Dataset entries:
= Beginning of Section =

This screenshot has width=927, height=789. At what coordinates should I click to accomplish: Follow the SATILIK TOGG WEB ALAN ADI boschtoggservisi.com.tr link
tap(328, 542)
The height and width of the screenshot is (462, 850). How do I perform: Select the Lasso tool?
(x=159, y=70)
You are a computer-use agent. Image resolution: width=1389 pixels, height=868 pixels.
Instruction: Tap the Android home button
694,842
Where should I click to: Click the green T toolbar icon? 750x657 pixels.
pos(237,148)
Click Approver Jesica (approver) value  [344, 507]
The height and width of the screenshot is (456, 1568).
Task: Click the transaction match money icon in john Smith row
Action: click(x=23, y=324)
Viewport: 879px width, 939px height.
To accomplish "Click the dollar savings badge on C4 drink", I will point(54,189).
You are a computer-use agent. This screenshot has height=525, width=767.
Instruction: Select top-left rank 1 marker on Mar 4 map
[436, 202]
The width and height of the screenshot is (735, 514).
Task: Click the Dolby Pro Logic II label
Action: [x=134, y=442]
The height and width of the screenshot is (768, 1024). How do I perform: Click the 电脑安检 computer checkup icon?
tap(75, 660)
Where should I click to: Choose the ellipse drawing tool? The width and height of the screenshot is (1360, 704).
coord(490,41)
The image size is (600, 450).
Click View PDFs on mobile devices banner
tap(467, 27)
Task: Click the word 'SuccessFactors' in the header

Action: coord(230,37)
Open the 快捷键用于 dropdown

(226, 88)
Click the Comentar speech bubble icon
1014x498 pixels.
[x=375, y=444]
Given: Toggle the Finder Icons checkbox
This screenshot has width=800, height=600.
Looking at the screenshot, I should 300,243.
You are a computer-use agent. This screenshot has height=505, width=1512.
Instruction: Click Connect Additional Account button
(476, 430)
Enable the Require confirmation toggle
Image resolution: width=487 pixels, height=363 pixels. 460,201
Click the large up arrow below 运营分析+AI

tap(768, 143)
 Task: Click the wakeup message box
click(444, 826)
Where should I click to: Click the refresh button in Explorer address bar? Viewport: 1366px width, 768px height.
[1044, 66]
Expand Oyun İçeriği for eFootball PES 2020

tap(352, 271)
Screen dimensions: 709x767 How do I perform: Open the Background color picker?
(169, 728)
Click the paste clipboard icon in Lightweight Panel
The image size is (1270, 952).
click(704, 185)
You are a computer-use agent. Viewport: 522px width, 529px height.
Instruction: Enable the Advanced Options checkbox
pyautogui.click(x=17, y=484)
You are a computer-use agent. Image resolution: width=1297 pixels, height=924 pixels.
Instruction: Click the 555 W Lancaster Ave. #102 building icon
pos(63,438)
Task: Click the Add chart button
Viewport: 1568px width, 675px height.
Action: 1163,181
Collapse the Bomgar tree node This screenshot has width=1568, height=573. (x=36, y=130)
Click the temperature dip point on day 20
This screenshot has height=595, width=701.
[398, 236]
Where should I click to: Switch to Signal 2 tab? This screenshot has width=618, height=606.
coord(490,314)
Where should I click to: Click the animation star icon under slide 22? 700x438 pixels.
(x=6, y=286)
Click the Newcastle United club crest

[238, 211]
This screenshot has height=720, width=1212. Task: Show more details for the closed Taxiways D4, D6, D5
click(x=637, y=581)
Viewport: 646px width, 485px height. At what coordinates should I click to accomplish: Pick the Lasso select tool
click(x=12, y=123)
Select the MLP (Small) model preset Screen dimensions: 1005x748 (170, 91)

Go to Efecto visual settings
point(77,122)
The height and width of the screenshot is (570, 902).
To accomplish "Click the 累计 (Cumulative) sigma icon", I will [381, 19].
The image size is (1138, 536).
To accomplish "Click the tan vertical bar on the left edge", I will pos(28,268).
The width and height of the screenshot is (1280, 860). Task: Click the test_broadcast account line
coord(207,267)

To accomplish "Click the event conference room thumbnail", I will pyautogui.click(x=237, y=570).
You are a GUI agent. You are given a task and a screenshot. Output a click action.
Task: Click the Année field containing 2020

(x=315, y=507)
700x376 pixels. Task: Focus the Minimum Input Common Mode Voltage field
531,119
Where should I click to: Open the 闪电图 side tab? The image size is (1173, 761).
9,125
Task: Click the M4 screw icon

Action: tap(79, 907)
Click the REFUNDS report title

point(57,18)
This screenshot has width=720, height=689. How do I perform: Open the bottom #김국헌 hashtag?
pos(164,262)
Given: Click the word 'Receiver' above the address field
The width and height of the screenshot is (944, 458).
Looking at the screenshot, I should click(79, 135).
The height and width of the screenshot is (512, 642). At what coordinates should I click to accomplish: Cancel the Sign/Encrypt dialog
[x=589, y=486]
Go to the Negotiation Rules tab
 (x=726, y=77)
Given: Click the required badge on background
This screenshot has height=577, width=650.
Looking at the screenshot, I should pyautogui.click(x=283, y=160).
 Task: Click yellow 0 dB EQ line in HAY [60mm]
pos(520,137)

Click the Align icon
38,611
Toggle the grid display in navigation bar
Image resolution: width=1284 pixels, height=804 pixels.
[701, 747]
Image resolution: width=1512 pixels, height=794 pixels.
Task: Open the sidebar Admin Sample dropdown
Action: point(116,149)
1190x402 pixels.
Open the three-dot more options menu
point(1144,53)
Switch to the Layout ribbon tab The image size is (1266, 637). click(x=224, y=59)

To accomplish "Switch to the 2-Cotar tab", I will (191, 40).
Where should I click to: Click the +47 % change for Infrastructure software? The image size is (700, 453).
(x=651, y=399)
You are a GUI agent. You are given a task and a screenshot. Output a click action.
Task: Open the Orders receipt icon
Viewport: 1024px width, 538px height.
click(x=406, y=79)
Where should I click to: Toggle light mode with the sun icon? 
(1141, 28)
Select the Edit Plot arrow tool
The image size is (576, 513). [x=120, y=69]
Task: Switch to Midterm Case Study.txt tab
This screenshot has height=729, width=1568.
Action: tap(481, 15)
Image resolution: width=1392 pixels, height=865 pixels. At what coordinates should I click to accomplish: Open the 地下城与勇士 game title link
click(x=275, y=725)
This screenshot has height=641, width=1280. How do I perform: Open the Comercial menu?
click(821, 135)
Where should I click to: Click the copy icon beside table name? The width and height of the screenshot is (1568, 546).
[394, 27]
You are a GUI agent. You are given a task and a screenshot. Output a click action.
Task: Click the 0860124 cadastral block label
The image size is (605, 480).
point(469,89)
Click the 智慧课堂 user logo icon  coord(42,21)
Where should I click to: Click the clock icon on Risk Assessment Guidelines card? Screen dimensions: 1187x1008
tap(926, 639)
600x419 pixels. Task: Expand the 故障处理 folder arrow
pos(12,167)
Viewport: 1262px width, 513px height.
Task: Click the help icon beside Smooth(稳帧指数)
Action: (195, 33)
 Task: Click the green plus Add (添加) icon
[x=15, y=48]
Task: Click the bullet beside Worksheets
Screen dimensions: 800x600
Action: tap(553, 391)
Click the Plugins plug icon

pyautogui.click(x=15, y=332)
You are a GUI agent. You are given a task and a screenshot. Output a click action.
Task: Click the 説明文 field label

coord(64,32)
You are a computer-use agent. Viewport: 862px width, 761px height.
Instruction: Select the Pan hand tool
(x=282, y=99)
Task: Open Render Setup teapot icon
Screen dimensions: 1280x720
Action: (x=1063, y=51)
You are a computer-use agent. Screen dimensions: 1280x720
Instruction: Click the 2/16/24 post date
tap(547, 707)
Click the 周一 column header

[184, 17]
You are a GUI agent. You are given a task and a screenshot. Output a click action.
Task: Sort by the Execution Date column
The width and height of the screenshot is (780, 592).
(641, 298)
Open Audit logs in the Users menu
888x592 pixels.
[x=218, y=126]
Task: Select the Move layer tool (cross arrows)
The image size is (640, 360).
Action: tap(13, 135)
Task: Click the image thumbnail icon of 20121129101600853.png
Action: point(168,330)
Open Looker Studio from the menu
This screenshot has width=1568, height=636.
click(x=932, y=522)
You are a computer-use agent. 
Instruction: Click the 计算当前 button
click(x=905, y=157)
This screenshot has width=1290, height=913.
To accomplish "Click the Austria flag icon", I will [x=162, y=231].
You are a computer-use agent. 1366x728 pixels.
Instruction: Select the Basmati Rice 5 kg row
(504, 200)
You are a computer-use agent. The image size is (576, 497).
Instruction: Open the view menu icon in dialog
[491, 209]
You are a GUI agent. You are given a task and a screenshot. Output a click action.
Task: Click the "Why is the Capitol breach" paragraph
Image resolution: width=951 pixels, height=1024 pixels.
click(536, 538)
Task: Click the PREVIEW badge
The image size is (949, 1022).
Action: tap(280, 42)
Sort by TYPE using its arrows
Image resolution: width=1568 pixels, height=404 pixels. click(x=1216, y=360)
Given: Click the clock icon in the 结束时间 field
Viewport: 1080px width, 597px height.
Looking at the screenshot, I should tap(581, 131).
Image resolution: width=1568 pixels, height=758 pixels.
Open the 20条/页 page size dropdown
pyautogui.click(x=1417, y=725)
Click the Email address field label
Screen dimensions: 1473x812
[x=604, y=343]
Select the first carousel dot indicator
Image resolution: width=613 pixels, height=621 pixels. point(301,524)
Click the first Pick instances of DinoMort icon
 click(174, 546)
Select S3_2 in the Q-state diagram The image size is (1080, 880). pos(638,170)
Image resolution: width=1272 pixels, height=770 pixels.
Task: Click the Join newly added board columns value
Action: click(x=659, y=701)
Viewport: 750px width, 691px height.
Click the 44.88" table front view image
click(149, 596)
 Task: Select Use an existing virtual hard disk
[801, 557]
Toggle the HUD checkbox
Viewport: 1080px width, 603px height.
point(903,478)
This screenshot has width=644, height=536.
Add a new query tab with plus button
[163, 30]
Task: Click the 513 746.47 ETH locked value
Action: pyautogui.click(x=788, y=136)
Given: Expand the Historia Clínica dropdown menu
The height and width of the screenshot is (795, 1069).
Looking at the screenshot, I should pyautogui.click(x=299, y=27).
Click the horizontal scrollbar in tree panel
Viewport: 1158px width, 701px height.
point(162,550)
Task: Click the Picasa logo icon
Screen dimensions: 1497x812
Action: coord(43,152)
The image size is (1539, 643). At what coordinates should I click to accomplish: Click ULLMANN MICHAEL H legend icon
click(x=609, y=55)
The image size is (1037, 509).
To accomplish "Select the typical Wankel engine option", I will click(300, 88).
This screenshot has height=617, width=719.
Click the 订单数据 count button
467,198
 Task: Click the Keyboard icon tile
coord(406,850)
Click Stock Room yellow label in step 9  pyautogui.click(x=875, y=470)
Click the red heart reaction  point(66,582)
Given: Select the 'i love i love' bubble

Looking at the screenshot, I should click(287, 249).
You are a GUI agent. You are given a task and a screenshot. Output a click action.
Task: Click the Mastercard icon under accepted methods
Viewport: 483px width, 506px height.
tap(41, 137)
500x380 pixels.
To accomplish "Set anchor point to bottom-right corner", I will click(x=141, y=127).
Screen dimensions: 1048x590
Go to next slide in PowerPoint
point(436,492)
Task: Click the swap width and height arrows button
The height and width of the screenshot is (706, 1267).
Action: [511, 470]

= End of Section =

Problem details
Exactly the lines from the one containing "Screen dimensions: 1497x812" to the final line of the data, both included, should be printed, and nothing more.

Solution to this exercise
Screen dimensions: 1497x812
Action: coord(43,152)
The image size is (1539, 643). At what coordinates should I click to accomplish: Click ULLMANN MICHAEL H legend icon
click(x=609, y=55)
The image size is (1037, 509).
To accomplish "Select the typical Wankel engine option", I will click(300, 88).
This screenshot has height=617, width=719.
Click the 订单数据 count button
467,198
 Task: Click the Keyboard icon tile
coord(406,850)
Click Stock Room yellow label in step 9  pyautogui.click(x=875, y=470)
Click the red heart reaction  point(66,582)
Given: Select the 'i love i love' bubble

Looking at the screenshot, I should click(287, 249).
You are a GUI agent. You are given a task and a screenshot. Output a click action.
Task: Click the Mastercard icon under accepted methods
Viewport: 483px width, 506px height.
tap(41, 137)
500x380 pixels.
To accomplish "Set anchor point to bottom-right corner", I will click(x=141, y=127).
Screen dimensions: 1048x590
Go to next slide in PowerPoint
point(436,492)
Task: Click the swap width and height arrows button
The height and width of the screenshot is (706, 1267).
Action: [511, 470]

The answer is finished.